# Start of ENTRIES

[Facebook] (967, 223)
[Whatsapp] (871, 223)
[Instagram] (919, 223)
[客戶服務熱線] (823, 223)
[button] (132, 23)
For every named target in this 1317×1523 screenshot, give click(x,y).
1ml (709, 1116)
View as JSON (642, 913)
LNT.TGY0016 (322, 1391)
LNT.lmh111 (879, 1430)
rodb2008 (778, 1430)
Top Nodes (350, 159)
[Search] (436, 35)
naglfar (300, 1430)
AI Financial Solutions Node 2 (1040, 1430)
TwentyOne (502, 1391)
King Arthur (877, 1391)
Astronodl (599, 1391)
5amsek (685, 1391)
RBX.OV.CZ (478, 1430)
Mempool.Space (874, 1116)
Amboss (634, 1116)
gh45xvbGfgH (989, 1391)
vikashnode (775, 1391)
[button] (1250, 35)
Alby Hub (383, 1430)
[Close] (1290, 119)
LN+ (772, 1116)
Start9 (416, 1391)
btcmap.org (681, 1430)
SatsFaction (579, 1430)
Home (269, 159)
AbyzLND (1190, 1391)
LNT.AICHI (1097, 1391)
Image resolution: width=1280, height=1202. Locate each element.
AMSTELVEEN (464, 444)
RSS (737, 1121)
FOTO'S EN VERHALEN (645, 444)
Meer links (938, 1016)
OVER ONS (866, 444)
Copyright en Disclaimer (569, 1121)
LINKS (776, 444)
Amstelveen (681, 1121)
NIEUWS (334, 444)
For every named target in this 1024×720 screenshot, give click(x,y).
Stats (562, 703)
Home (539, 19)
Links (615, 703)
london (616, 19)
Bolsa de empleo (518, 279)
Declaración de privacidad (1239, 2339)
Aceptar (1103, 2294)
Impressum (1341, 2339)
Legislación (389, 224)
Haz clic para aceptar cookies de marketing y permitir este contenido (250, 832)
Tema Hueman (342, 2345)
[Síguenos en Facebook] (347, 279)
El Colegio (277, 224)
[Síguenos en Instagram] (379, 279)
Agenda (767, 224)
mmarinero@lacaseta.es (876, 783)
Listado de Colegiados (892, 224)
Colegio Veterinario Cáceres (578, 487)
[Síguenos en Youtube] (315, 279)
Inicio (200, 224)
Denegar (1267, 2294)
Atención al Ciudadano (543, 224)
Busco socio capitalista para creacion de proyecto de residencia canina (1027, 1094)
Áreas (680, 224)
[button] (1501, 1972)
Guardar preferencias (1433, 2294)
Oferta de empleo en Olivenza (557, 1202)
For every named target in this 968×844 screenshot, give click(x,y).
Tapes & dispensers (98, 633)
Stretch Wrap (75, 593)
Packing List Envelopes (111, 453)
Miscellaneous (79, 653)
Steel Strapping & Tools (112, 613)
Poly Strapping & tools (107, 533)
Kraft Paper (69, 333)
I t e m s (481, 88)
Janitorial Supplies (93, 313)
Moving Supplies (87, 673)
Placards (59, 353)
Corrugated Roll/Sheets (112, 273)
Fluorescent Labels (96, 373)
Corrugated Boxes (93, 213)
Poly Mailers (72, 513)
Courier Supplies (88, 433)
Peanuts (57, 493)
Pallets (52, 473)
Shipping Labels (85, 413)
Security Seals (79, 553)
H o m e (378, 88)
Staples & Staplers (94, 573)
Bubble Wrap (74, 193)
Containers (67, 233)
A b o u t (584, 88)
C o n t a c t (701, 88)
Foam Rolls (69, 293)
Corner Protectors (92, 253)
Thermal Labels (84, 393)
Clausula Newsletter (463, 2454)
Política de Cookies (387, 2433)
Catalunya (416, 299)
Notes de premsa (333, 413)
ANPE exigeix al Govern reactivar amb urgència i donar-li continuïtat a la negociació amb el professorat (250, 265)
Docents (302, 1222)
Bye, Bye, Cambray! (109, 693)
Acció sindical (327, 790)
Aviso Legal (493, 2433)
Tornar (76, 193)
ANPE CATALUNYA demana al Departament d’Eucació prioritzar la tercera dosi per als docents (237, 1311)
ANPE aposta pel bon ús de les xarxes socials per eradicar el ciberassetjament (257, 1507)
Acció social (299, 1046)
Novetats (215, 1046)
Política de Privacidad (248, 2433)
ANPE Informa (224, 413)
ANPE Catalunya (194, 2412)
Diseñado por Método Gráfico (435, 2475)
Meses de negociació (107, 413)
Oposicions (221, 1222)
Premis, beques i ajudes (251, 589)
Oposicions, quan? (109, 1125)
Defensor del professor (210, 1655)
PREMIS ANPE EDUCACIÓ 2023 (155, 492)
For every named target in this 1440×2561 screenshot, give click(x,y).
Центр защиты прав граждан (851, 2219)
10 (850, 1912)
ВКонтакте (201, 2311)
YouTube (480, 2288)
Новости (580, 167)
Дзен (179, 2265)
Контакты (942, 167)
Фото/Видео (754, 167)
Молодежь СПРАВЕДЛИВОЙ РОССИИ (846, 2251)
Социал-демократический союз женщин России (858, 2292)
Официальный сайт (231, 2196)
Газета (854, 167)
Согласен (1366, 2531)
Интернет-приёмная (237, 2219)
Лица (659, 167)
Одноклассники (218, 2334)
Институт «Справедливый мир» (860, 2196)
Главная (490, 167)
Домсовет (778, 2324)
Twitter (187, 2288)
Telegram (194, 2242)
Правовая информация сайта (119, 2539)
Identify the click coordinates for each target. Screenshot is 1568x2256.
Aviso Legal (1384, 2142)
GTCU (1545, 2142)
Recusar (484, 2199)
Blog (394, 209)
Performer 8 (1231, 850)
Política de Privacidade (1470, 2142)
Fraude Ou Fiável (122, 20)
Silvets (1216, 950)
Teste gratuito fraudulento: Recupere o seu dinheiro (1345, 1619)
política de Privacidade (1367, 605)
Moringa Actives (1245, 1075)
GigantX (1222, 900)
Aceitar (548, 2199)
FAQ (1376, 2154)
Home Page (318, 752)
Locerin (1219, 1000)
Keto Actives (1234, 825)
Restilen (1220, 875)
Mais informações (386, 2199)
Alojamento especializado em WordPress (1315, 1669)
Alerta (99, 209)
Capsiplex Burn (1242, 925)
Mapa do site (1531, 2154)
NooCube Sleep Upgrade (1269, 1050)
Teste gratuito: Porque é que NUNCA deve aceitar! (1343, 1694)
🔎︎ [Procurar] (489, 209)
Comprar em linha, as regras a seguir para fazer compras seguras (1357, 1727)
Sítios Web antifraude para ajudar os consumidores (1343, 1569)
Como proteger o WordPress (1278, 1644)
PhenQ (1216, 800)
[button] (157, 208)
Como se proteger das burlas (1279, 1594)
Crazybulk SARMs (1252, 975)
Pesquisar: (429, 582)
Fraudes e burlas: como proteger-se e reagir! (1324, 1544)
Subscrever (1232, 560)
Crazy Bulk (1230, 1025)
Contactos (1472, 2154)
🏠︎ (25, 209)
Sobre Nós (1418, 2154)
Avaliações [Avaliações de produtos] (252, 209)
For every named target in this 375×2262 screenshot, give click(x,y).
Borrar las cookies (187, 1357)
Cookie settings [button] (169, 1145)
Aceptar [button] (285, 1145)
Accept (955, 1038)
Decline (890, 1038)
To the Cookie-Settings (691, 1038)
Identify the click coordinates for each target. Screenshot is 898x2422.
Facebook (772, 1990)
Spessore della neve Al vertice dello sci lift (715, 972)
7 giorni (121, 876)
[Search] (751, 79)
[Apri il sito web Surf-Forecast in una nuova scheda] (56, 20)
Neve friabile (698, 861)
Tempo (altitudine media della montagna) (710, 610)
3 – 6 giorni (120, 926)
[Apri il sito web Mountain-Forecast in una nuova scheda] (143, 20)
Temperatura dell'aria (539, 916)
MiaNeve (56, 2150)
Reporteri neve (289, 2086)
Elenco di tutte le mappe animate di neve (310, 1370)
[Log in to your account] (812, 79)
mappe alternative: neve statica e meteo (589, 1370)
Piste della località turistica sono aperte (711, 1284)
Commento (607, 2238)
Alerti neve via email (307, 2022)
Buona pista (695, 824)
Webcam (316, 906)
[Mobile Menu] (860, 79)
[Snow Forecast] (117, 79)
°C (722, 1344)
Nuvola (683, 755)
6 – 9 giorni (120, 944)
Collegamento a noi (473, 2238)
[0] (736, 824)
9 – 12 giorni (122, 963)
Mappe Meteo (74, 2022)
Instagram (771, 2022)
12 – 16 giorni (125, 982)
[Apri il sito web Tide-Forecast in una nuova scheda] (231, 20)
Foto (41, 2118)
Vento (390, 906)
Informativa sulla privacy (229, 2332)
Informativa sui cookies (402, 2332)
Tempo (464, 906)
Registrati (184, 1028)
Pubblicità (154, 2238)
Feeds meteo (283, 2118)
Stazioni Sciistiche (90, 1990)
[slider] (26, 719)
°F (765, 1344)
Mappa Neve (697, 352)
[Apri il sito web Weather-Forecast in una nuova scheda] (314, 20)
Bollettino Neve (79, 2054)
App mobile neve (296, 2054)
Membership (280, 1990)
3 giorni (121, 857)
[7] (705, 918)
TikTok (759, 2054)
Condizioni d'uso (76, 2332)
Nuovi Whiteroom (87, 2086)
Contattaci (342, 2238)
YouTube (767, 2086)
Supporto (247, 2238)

# End of ENTRIES

Please pick out and copy each line of the listing above that contains the word "proteger". Letter case counts.

▶ [SOLUTION FOR THIS EXERCISE]
Como proteger o WordPress (1278, 1644)
Como se proteger das burlas (1279, 1594)
Fraudes e burlas: como proteger-se e reagir! (1324, 1544)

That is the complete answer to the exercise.